Words build or they demolish — there is no neutral. Every conversation either adds something to the person across from you or takes something away. Most people understand this in theory but underestimate it in practice, never thinking of their daily interactions as construction sites. Paul’s instruction isn’t complicated — it’s just countercultural. In a world that rewards critique and skepticism, the deliberate choice to encourage and build is one of the most quietly radical things available to any leader.
There’s a startup accelerator mentor named Mrs. Calloway who noticed something in a first-time graphic design founder named Elijah that the noise of his self-doubt was drowning out. She didn’t just critique his pitch deck — she engaged his ideas seriously, named specifically what was strong before addressing what wasn’t, and advocated for him in rooms he wasn’t in. She connected him to one early client, then another. Each act was a brick laid deliberately in the construction of a founder who had the capability but not yet the confidence. By demo day Elijah pitched with a clarity nobody from his first week would have predicted. He closed his first real contract within the month. At the accelerator celebration he found Mrs. Calloway and said simply, “You built something in me I didn’t know was there.” She smiled and said, “It was always there. I just refused to walk past it.”
That’s the power and responsibility embedded in this verse. The people around you are always under construction — their confidence, their sense of calling, their belief in their own potential is either being built or eroded by the interactions they have daily. The question isn’t whether you’re building or demolishing — you’re always doing one or the other. The question is whether you’re doing it deliberately.
Name one person who needs building this week and build deliberately. Don’t wait for the right moment or the perfect words. Identify one person whose potential you can see — perhaps more clearly than they can see it themselves — and tell them specifically what you see. One brick laid deliberately can start a foundation.
Make your encouragement specific rather than generic. “Good job” builds less than “the way you handled that situation showed real wisdom.” Specific encouragement communicates genuine attention — that you actually saw the person, not just the performance. Specificity is what makes encouragement land rather than deflect.
Refuse to walk past what you notice. Like Mrs. Calloway, make a commitment to stop withholding what you genuinely see in people. When you notice something worth affirming — a quality, a gift, a moment of courage — say it. The cost of saying it is minimal. The cost of staying silent can be someone spending years not knowing what you could have told them in a sentence.
Build consistently, not just occasionally. The transformation in Elijah’s life wasn’t produced by a single encouraging comment — it was produced by a consistent pattern of deliberate construction over two years.
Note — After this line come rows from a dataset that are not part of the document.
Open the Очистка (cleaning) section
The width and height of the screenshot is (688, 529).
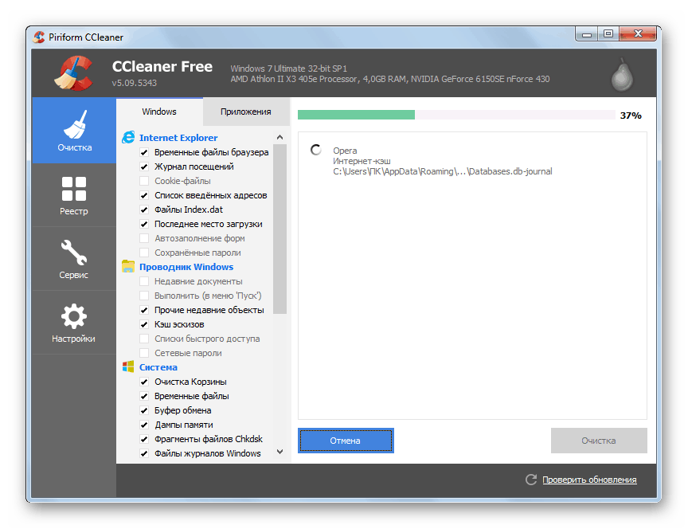tap(73, 130)
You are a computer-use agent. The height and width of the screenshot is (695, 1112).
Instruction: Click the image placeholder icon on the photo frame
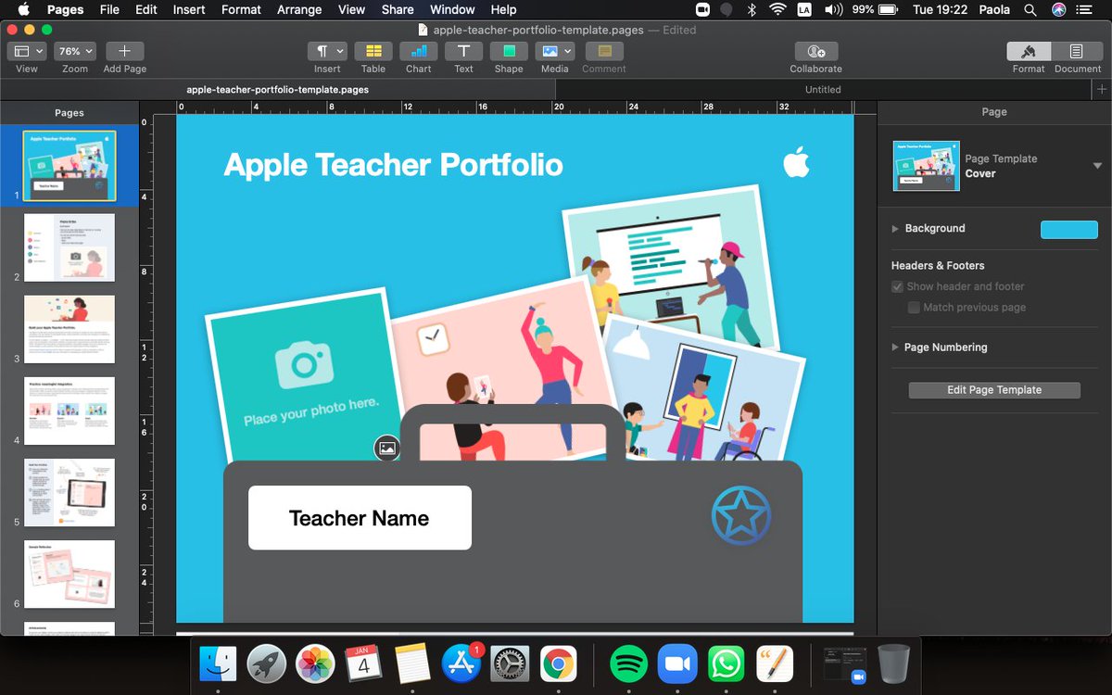[385, 449]
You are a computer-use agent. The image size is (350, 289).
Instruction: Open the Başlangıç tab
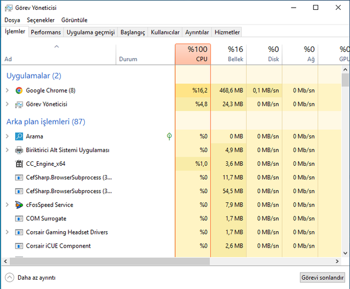(x=132, y=33)
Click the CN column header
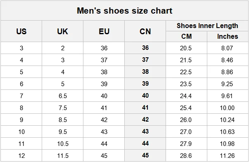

Identify one person you can commit to building consistently rather than occasionally. Watch what consistent construction produces over time.
Remember: you are a builder whether you intend to be or not. The only choice is whether you build deliberately or demolish by default. Choose to build. Choose specifically, consistently, and generously. The person whose trajectory you alter with your words may never fully know what you did — but the structure you helped raise in them will stand long after the conversation is forgotten.
Lord, make me a builder. Open my eyes to the people around me who are under construction — whose confidence, identity, and calling are being shaped right now by the interactions they have daily. Give me the courage to encourage specifically, the consistency to build deliberately, and the attentiveness to refuse to walk past what I genuinely see in others. Let my words add rather than subtract. Let my presence build rather than diminish. Use me to raise something in someone today that only deliberate encouragement could construct. Amen.